Mata air berasal dari gunung,
membentuk aliran sungai
Memberi penghidupan pada pepohonan dan unggas
berujung di muara lautan, itu mukjizat Sang
Khalik
Kita mengotorinya dengan uang dan kekuasaan
Lupa pada asal dan muasal,
tanah dan kisah buah Kuldi
Waktu
menggelinding dengan kehendak Allah. Pak tani menanam benih, dan tumbuh jadi
padi. Serangga menyerbuki pepohonan, dan tumbuh bunga, lalu berbuah. Begitulah
Allah menciptakan makhluknya berpasang-pasangan dan beranak pinak. Itu sudah
dimulai sejak Nabi Adam dan Hawa.
Begitu juga
dengan Siti Jodha Nurkhasanah. Setelah melewati bulan madu yang diselimuti
wangi-wangian surgawi, perutnya makin hari makin membesar. Allah sudah
meniupkan ruh-Nya pada benih yang ditanam Jalal di rahim Jodha.
“Oh anakku
sayang, kapan kita bisa berkumpul ...,” Jodha berdendang setiap waktu sambil
mengelus-elus perutnya. Selama dia hamil, ngidamnya selalu ingin melihat berita
sore di televisi. Mungkin, karena ayah si bayi di dalam perutnya ini pernah
jadi wartawan.
Jodha
memencet tombol power. Bip! Gambar-gambar menyatu menjadi warna yang
bergerak-gerak. Dia terpaku di tempat duduknya! Lalu penyiar televisi
mewartakan berita terkini, konflik suku, ras, dan agama! Anak-anak yang
kepalanya terlepas dari badannya, tubuh yang hangus dibakar, kemaluan yang
ditusuk bambu, bahkan sampai ke tubuh yang dipotong menjadi belasan bagian!
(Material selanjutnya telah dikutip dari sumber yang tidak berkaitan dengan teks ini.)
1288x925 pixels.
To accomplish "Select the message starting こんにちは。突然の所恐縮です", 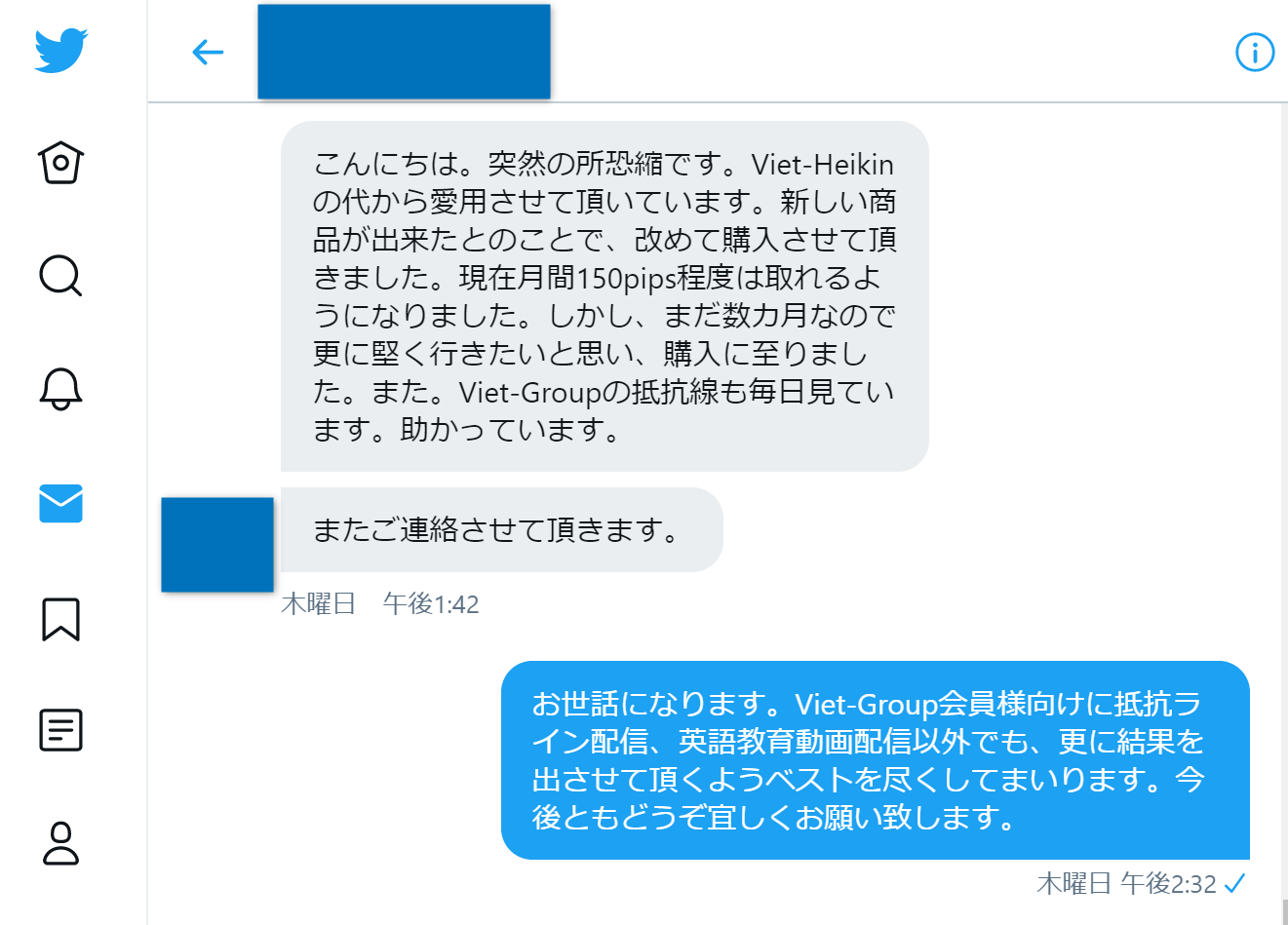I will pos(605,296).
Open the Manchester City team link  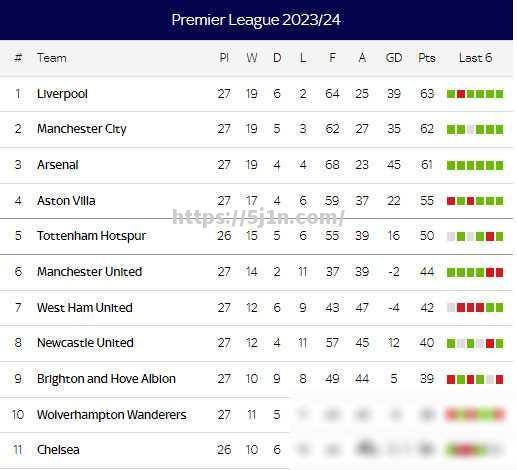coord(82,129)
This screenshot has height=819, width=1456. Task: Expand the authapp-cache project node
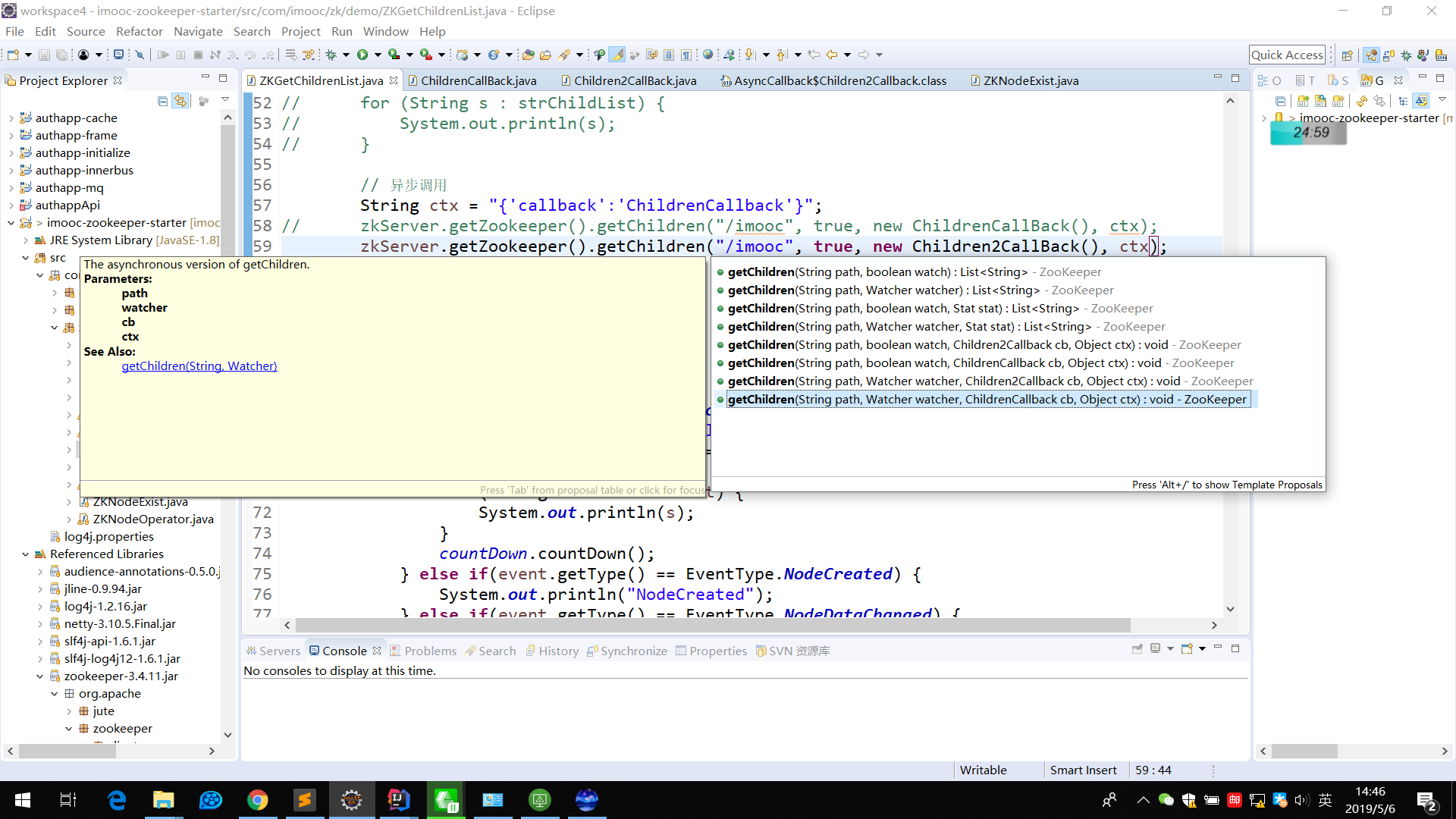coord(11,118)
Perutnya yang makin membesar merasa mual dan ingin muntah! Si bayi di dalam
rahimnya mendesak-desak, seolah memprotes pada ketidakadilan dan kekejaman yang
terjadi di bumi Nusantara!
Dia langsung
mematikan televisi. Dia berdiri dan berjalan ke ruang tamu. Di depan jendela
ruang tamu, dia menyingkap gorden, melihat ke luar. Magrib baru saja lewat.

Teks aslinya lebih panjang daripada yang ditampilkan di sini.